Cronaca

Fondazione Busi, la polemica Alcuni dipendenti: "Si bada al risparmio, ma servirebbe umanità"

“Nascondersi dietro le malattie dei lavoratori e considerarli solo “costi a bilancio” è veramente imbarazzante e deprimente. E’ un continuo interesse di scelte (discutibili) che purtroppo subiscono i dipendenti, i parenti e in modo particolare gli utenti".

CASALMAGGIORE – “Per una Fondazione come il Busi che si occupa di fragilità delle persone anziane nella sua totalità, è indispensabile trovare un legame con le persone che la vivono, che ci lavorano e che la rappresentano. L’obiettivo primario è mantenere rapporti con il personale dipendente e assicurarsi che il lavoro venga svolto in un clima sereno e corretto. Migliorare le condizioni di lavoro e i rapporti interpersonali tra le varie figure è fondamentale per la buona riuscita dei diversi obiettivi”.

Inizia così la lettera aperta di un gruppo di dipendenti che operano all’interno della Casa di Riposo di Casalmaggiore. “Nascondersi dietro le malattie dei lavoratori (ormai è un lavoro usurante) e considerarli solo “costi a bilancio” è veramente imbarazzante e deprimente – prosegue il testo – . E’ un continuo interesse di scelte (discutibili) che purtroppo subiscono i dipendenti, i parenti e in modo particolare gli utenti. Negli anni la Fondazione Busi si è impegnata molto nel rendere meno faticoso il lavoro degli operatori attraverso l’acquisto di ausili per la mobilizzazione degli ospiti, i sollevatori carrellati a binario (i migliori e i più costosi). A fronte di ingenti spese la logica vuole che sia stato previsto il costo della manutenzione ordinaria e straordinaria di attrezzature che vengono sistematicamente usate giorno dopo giorno e quindi soggette a forte usura. Ausili che hanno bisogno della manutenzione per garantire sia il funzionamento corretto, sia e soprattutto la sicurezza dell’ospite e dell’operatore stesso. Come è possibile che da mesi la maggior parte di questi ausili sia danneggiata o addirittura bloccata? Il personale, dopo numerose richieste di riparazione a fronte dello sforzo fisico e della difficoltà nello svolgere il lavoro dinnanzi a riscontri sempre evasivi, CHIEDE e MERITA risposte serie”.

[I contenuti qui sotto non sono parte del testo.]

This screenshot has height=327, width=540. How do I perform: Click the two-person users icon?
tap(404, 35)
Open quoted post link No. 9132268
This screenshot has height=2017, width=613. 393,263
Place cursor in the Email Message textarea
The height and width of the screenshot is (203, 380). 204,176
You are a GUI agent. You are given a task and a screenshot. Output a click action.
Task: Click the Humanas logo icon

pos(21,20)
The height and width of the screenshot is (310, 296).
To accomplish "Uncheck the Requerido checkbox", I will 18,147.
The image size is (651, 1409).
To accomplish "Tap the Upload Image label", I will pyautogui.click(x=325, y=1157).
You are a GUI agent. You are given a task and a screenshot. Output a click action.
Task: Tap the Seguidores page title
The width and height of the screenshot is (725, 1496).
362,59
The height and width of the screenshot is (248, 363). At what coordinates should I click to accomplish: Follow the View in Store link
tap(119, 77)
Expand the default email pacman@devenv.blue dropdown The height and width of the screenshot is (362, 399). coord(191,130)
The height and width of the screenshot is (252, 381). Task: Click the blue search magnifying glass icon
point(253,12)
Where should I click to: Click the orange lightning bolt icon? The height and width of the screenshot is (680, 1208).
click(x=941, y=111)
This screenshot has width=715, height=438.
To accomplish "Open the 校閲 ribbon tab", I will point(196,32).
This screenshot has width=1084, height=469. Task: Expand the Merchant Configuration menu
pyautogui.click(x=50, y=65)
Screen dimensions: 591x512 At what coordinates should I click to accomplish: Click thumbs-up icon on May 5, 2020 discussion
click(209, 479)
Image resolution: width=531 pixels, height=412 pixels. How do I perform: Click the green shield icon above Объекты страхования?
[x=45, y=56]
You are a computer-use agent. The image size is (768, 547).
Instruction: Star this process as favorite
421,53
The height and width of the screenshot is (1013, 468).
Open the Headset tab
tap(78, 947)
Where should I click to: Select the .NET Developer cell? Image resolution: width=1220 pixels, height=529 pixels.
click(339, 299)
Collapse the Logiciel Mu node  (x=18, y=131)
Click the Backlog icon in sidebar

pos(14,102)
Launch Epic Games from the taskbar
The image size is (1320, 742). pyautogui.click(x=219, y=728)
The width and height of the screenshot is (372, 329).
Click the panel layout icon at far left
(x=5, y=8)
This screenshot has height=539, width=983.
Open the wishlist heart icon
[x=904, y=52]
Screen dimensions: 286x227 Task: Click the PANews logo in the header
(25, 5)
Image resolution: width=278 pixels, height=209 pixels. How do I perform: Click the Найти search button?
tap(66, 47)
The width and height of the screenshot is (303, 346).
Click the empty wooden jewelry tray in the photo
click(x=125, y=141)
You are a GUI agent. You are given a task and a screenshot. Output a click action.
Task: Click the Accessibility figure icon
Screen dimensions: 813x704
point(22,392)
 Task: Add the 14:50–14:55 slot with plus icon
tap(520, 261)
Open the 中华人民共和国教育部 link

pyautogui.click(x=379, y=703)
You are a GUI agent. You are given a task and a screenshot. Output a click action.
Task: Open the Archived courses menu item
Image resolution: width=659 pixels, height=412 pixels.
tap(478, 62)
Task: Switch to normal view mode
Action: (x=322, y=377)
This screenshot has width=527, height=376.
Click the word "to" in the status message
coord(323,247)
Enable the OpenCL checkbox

“Com’è possibile – conclude lo scritto – che a distanza di anni ci siano ancora problemi con il servizio lavanderia? Com’è possibile che da anni il personale non riesca ancora ad avere divise e calzature necessarie? E’ una corsa al risparmio. Ma sulla pelle di chi? Inizia ad infastidire il continuo sminuire la professionalità degli operatori, non avendo la minima considerazione del lavoro fisico e psicologico che essi svolgono. E’ preferibile farli lavorare a testa bassa quando invece il personale ha il diritto di far sentire la propria voce e le proprie ragioni. Come già ribadito in altre occasioni, il benessere dei dipendenti è strettamente correlato ai risultati della Fondazione in cui si opera”.